■ ACTIVITY ■
Find the line with "For every named" in the records below. Copy it and every line after it, up to and including the line with "212 681 07 10".

■ PROVIDED INFORMATION ■
========================================
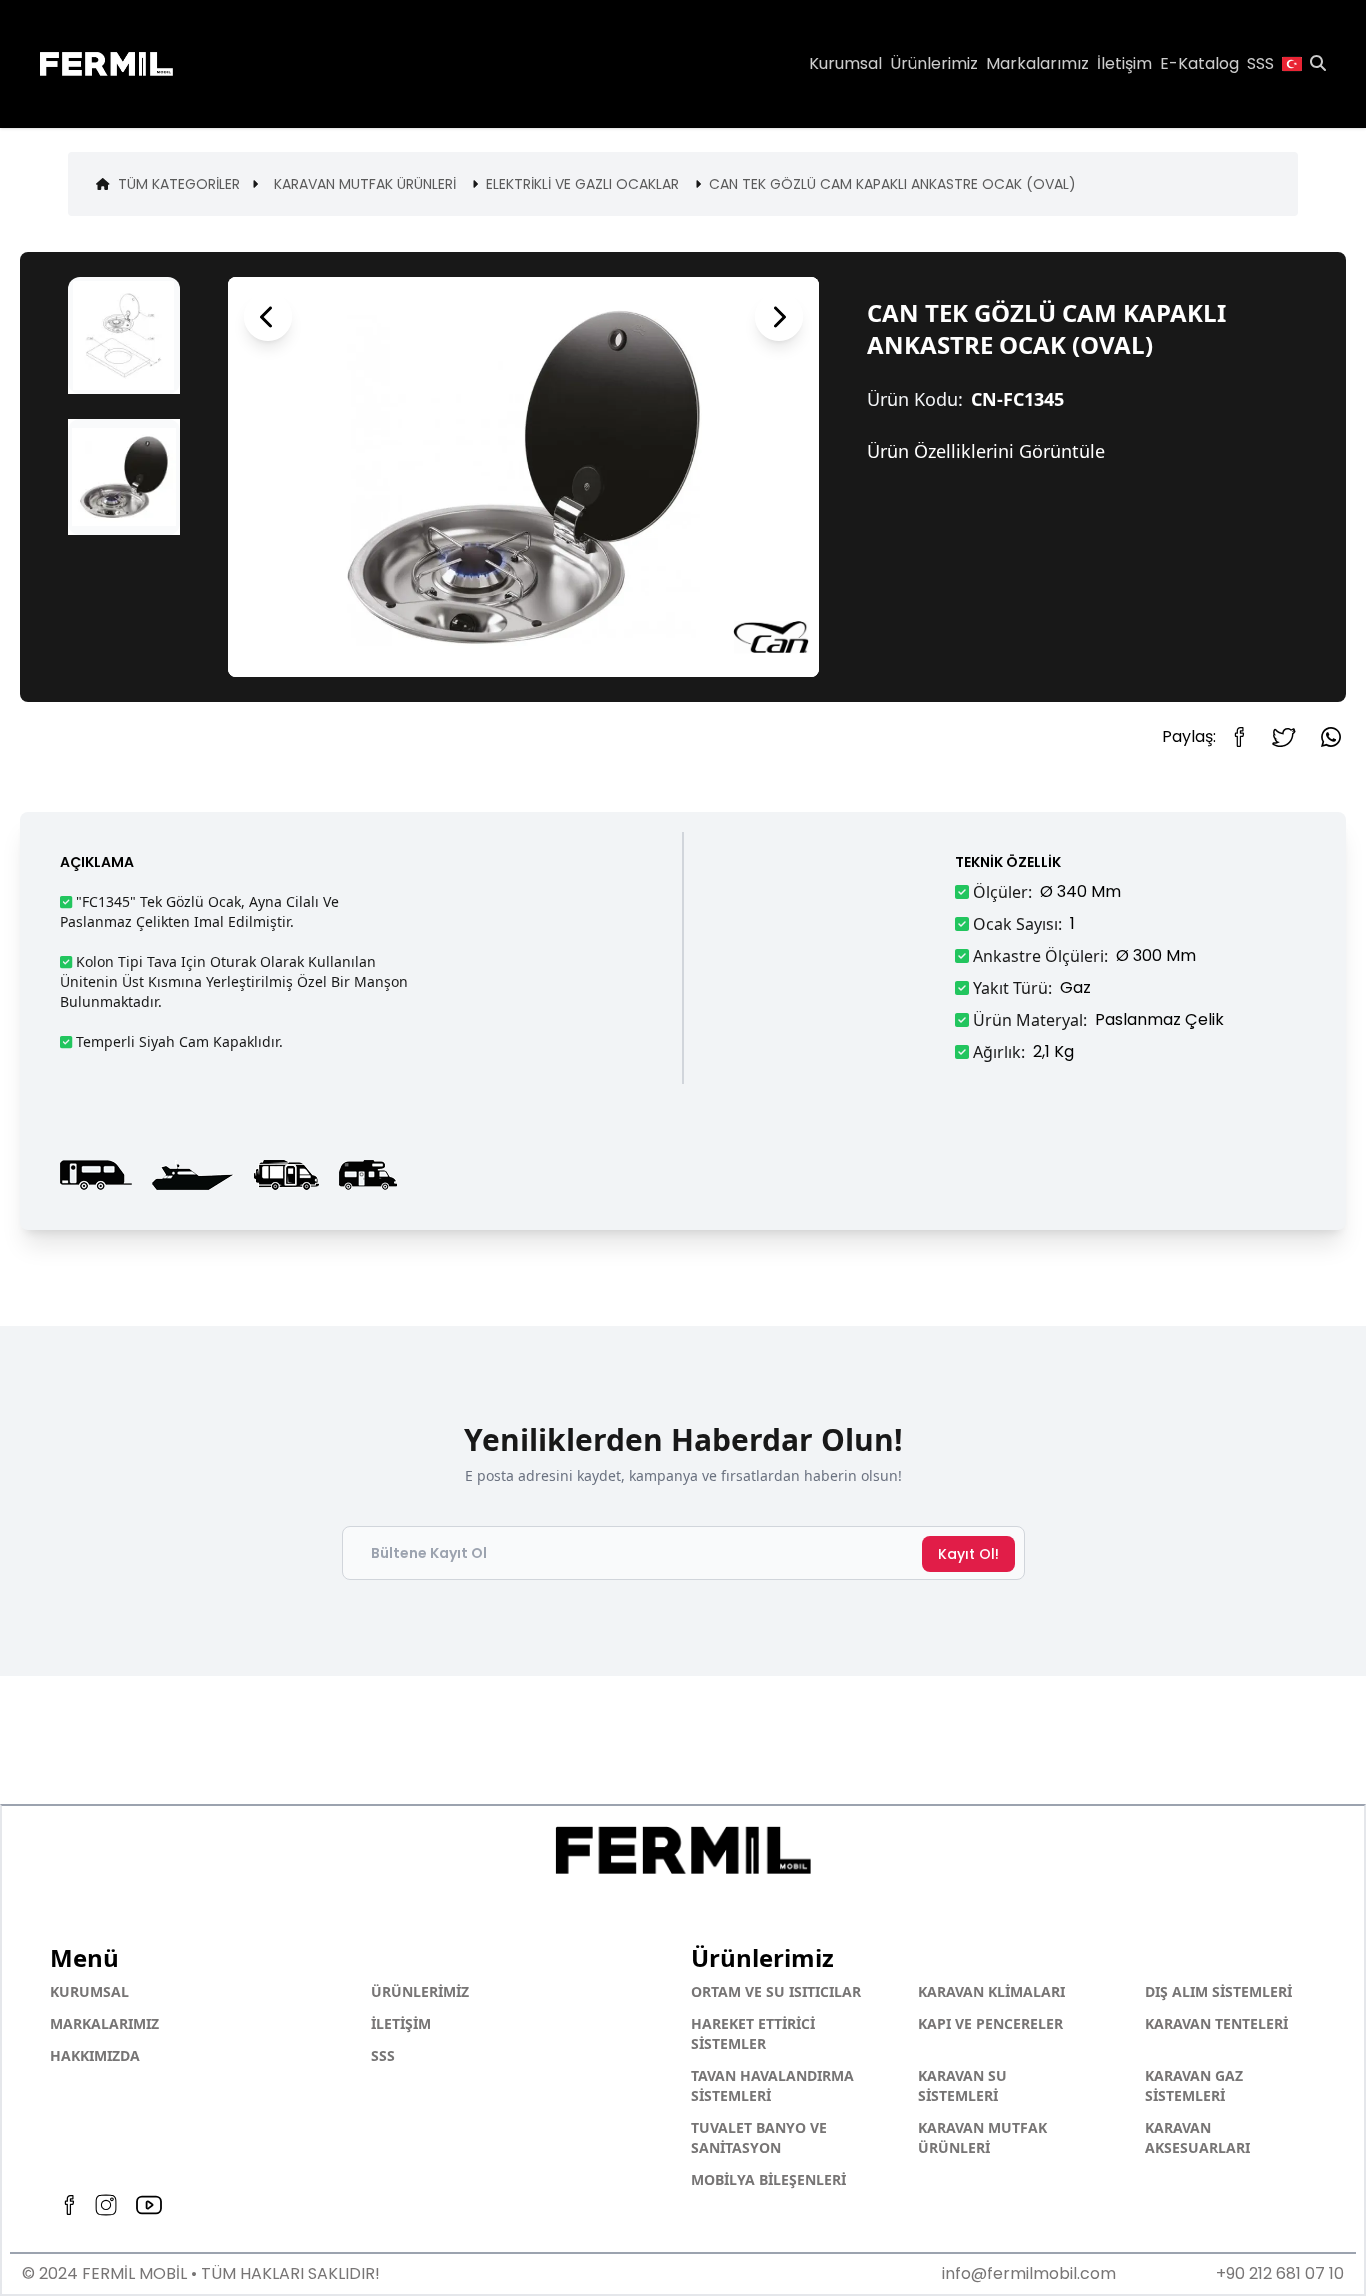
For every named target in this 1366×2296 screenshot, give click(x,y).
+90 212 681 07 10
========================================
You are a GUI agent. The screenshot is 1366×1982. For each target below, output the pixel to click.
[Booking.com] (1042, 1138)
========================================
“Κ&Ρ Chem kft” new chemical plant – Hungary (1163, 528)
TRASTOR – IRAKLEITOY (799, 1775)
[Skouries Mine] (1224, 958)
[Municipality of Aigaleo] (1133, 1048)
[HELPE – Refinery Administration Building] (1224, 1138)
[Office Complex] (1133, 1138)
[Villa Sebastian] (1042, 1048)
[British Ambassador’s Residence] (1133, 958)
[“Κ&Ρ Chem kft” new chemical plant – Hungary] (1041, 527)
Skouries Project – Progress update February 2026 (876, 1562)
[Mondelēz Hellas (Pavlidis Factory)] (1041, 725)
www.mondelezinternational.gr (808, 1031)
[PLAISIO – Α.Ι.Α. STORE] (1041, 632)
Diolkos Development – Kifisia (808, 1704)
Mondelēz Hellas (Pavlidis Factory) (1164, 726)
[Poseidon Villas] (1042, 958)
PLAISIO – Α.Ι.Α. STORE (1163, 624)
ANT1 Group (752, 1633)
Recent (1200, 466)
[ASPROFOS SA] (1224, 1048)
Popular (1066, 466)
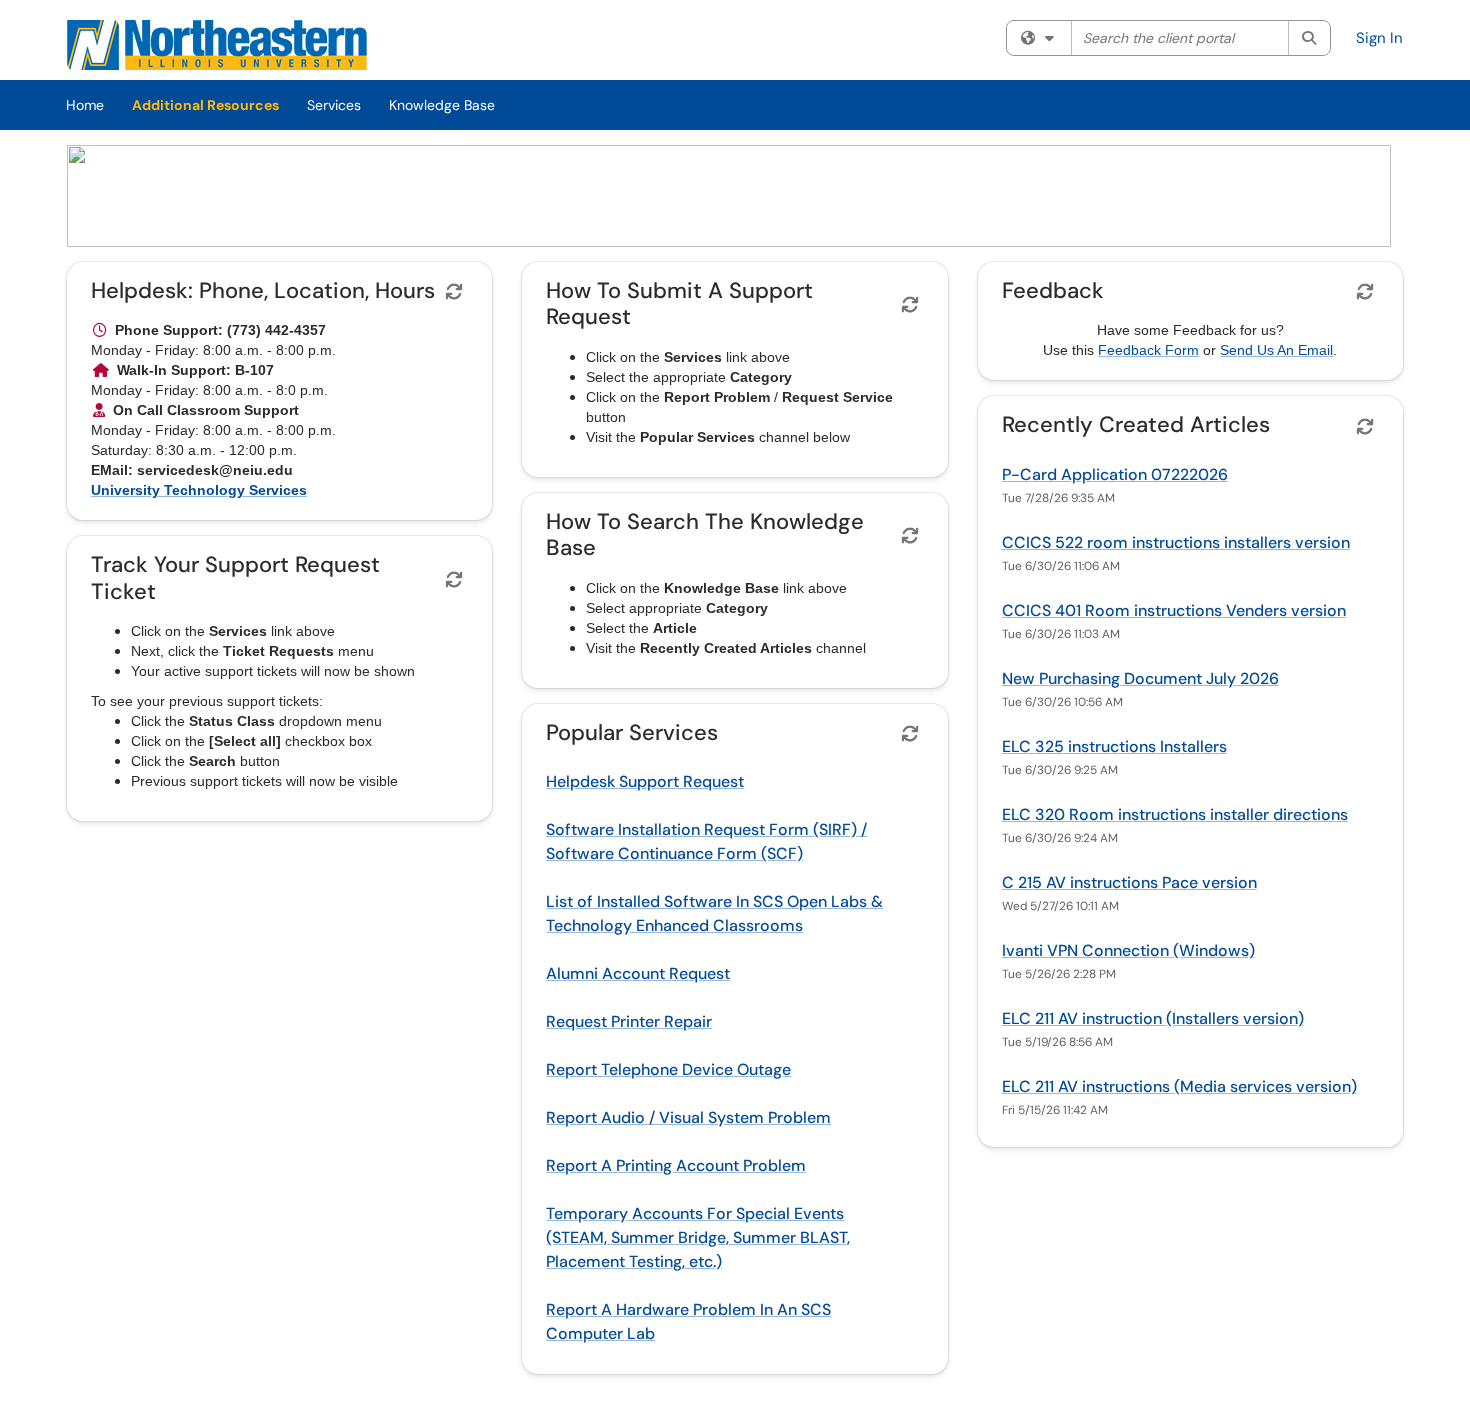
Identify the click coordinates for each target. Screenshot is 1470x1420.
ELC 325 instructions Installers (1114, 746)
========================================
■ YOUR SOLUTION ■
For every named target in this 1366×2296 screenshot, give click(x,y).
+90 212 681 07 10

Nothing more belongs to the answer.